::: FRAGMENTO DADO
Nacieron en la semana 28, la más chiquita con 860 gramos y la más grande, con 1 kilo 200 gramos. La medicina decía una cosa y sucedió otra. La pequeña fallece a los 10 días por una infección y la más grande con su cardiopatía a cuestas, siguió peleando. Diría mi psicóloga “¡qué aferrada a la vida que está!”. Fueron cuatro meses y medios de internación, días bravos, inestables, angustiosos, 45 días entubada.

A los siete meses la operaron de corazón; intervención que generalmente dura cinco horas y la de ella duró 10. Estuvo muy mal y salió adelante. Tiene mucha fuerza. Rodeada de médicos, para cada órgano un médico especialista, así es la vida de los prematuros extremos. Cuando cumplió el año, todo empezaba a ordenarse, ya no había que ir de un médico a otro y me entero de mi nuevo embarazo.

No sé por qué, pero sabía que era el fin de una larga, muy larga relación. Estuvimos 22 años juntos. Pasamos muchas cosas, pero ese final sí que no lo esperaba. Y él había dicho: “si nos sucede es porque lo podemos pasar”. Fue un embarazo normal. No lo pude disfrutar mucho, siempre estaba el miedo y eso no me dejaba relajar. Nació. Era otra nena.

Al principio me reía de la situación, fueron los dos o tres primeros meses. Después estaba cansada, era mucho. Obvio que había ayuda, pero no era suficiente, la maternidad, el amamantar, las otras niñas, la casa, la pareja, el trabajo, el dolor, ¿el deseo?.

De pronto, mi compañero me plantea la separación, no la vi venir, no me cabía una bala más. Era el fin y, a la vez, el comienzo.
::::::
::: FILAS EXTRAÍDAS
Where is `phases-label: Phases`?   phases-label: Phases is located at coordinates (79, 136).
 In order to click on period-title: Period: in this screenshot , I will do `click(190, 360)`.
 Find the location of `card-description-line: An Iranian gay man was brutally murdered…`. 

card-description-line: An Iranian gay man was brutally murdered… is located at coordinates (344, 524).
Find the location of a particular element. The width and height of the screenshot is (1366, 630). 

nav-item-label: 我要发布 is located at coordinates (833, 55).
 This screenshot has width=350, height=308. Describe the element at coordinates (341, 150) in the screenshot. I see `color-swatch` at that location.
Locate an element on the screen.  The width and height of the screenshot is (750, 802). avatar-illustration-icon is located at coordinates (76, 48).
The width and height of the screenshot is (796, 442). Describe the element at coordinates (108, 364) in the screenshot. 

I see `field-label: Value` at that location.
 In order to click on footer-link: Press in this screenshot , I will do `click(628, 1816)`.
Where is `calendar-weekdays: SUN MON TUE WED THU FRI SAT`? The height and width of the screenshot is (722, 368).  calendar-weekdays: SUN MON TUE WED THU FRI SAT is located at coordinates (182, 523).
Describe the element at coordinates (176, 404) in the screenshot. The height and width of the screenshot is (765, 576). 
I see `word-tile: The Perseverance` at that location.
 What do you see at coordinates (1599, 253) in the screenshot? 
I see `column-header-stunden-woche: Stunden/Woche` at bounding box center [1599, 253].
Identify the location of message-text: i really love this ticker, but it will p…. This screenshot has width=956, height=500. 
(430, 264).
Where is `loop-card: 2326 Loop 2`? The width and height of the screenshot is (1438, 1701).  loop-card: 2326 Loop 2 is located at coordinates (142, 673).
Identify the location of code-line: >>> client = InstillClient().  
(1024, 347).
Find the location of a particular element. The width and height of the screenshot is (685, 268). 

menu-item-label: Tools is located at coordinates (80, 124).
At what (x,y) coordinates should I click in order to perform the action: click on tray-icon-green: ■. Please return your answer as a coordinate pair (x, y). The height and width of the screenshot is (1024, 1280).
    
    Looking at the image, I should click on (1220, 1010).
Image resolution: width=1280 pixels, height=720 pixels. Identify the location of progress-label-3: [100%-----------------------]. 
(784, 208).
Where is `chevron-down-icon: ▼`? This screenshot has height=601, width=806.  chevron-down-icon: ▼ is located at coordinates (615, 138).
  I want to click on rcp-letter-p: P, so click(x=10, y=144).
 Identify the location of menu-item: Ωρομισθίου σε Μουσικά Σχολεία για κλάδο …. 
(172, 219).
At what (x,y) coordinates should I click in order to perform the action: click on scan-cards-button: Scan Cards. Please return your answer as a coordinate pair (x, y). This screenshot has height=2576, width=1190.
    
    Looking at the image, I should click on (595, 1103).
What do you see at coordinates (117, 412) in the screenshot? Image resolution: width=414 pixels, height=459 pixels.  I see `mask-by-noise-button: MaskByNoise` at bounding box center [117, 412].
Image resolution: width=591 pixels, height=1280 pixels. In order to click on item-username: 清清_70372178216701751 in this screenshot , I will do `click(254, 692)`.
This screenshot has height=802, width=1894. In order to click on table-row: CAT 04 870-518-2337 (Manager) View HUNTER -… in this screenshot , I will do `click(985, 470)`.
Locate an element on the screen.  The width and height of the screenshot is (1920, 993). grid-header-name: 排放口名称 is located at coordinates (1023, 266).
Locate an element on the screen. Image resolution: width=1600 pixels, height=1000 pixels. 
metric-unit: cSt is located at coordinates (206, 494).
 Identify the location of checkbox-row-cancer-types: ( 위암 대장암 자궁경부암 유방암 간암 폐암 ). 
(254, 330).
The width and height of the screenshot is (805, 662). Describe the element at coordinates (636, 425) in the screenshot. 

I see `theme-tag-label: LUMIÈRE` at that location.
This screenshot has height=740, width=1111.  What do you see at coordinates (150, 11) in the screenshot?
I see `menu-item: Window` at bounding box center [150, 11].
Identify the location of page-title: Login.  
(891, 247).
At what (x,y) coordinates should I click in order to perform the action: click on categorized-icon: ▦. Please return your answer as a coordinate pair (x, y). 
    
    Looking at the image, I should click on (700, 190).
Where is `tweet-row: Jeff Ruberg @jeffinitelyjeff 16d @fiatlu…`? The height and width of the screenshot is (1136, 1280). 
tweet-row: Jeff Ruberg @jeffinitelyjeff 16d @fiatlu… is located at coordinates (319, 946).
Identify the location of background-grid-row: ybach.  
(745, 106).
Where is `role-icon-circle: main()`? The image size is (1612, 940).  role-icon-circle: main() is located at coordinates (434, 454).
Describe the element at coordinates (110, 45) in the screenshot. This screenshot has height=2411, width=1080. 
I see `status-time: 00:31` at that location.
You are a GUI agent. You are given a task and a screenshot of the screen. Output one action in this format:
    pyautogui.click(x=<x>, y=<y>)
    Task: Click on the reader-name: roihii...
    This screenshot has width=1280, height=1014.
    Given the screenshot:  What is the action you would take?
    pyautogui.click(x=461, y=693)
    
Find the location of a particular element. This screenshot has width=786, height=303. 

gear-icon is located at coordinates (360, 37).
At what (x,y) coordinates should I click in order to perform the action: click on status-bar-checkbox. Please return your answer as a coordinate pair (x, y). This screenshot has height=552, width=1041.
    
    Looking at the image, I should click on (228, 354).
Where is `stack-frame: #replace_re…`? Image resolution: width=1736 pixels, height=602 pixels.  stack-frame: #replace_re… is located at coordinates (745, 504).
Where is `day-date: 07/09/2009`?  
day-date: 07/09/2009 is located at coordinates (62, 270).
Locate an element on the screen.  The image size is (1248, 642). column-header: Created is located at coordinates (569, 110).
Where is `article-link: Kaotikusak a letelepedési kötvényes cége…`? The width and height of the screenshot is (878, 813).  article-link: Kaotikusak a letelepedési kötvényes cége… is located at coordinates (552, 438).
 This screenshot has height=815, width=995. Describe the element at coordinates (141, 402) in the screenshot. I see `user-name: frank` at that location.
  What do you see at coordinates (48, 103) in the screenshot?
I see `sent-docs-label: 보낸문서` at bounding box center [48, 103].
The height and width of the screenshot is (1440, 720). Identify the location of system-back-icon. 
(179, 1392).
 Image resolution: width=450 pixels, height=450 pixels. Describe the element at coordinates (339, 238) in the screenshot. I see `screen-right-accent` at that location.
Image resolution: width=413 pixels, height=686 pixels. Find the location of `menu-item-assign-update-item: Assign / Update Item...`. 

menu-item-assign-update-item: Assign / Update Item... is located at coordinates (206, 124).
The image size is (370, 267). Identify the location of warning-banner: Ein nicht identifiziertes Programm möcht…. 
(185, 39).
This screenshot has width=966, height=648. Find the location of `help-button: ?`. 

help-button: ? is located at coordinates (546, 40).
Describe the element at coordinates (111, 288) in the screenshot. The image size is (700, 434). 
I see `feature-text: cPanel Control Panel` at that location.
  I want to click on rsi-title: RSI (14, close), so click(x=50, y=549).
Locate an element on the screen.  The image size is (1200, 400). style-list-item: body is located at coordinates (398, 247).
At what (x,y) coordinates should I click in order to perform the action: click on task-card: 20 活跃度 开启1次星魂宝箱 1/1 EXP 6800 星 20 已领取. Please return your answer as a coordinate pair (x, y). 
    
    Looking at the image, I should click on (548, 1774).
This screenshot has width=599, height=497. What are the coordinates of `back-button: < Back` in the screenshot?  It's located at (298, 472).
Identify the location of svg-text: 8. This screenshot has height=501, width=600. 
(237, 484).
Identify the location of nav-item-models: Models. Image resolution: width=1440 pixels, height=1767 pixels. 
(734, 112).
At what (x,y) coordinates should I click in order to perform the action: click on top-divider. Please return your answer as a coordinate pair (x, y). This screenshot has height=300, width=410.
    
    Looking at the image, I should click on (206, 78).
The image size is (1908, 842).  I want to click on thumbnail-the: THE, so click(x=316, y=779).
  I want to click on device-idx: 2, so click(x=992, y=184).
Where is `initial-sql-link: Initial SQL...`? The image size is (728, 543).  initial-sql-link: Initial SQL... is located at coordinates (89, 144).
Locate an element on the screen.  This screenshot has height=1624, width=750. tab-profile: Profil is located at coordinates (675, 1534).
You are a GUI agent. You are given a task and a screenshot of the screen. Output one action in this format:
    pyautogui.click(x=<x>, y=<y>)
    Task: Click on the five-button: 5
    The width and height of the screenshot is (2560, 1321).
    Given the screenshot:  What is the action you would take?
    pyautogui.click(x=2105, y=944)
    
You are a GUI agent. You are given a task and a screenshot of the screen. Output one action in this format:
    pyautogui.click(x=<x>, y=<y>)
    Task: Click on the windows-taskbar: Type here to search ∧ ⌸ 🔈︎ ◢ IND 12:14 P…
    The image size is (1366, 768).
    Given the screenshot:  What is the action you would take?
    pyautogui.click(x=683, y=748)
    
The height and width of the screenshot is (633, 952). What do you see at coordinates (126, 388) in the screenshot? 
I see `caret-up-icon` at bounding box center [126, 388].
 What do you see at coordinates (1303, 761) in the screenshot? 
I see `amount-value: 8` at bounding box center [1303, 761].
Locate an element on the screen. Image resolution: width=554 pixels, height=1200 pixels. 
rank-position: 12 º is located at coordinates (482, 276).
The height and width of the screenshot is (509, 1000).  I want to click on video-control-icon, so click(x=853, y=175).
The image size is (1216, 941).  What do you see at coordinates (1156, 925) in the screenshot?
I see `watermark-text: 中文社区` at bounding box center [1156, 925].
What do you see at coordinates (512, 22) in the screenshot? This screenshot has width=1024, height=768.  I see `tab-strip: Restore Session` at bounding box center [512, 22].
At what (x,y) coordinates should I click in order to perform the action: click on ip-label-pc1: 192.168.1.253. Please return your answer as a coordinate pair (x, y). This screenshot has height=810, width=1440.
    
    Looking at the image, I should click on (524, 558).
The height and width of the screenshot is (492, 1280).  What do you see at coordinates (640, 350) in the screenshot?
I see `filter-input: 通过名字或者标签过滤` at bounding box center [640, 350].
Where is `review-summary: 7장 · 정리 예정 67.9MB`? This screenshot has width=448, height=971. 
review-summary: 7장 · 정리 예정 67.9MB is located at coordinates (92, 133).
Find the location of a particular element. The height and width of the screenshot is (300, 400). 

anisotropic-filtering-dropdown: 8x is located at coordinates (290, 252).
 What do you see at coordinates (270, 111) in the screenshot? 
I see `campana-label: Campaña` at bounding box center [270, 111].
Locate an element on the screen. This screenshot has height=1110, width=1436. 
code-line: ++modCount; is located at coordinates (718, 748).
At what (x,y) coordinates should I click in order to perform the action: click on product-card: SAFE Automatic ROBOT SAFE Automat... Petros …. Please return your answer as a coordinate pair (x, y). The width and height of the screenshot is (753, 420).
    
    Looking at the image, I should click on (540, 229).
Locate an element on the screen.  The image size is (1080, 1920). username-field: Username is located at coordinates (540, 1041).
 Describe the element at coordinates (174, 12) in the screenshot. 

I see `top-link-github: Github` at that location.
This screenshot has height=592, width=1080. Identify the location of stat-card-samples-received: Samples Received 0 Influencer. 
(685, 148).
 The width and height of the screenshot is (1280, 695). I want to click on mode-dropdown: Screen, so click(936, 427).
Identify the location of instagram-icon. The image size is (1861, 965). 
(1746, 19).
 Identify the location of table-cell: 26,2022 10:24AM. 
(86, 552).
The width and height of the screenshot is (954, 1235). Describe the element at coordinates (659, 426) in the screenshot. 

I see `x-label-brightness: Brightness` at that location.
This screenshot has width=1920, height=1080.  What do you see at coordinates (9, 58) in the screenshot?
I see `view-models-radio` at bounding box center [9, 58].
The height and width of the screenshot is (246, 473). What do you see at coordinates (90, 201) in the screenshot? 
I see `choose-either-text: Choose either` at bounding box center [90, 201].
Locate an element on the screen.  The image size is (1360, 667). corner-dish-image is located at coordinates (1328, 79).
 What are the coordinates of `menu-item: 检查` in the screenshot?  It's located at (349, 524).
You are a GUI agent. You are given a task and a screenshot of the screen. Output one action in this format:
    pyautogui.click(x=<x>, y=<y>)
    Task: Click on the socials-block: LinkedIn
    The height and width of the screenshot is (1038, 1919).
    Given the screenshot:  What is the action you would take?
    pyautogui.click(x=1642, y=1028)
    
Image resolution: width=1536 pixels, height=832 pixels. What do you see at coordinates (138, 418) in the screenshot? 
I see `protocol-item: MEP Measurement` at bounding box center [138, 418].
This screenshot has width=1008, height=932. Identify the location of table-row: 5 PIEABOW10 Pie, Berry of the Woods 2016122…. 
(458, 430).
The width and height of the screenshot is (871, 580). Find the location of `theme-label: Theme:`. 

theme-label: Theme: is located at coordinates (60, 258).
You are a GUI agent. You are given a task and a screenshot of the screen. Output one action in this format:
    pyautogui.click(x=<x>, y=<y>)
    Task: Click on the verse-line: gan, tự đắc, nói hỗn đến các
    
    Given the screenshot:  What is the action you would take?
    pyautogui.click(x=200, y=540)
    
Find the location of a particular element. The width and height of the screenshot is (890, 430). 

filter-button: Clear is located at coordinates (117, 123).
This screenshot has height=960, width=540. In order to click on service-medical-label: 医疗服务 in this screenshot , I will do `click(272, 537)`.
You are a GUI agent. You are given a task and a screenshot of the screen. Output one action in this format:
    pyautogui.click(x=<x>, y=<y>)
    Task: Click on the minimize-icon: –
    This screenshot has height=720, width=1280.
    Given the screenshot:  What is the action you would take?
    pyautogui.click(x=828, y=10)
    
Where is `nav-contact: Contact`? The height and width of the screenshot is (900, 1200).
::::::
■ ACTIVIDAD:
Según el fragmento dado, ¿cuántas horas duró la operación de corazón que le hicieron a la niña a los siete meses?

■ RESULTADO:
Duró 10 horas.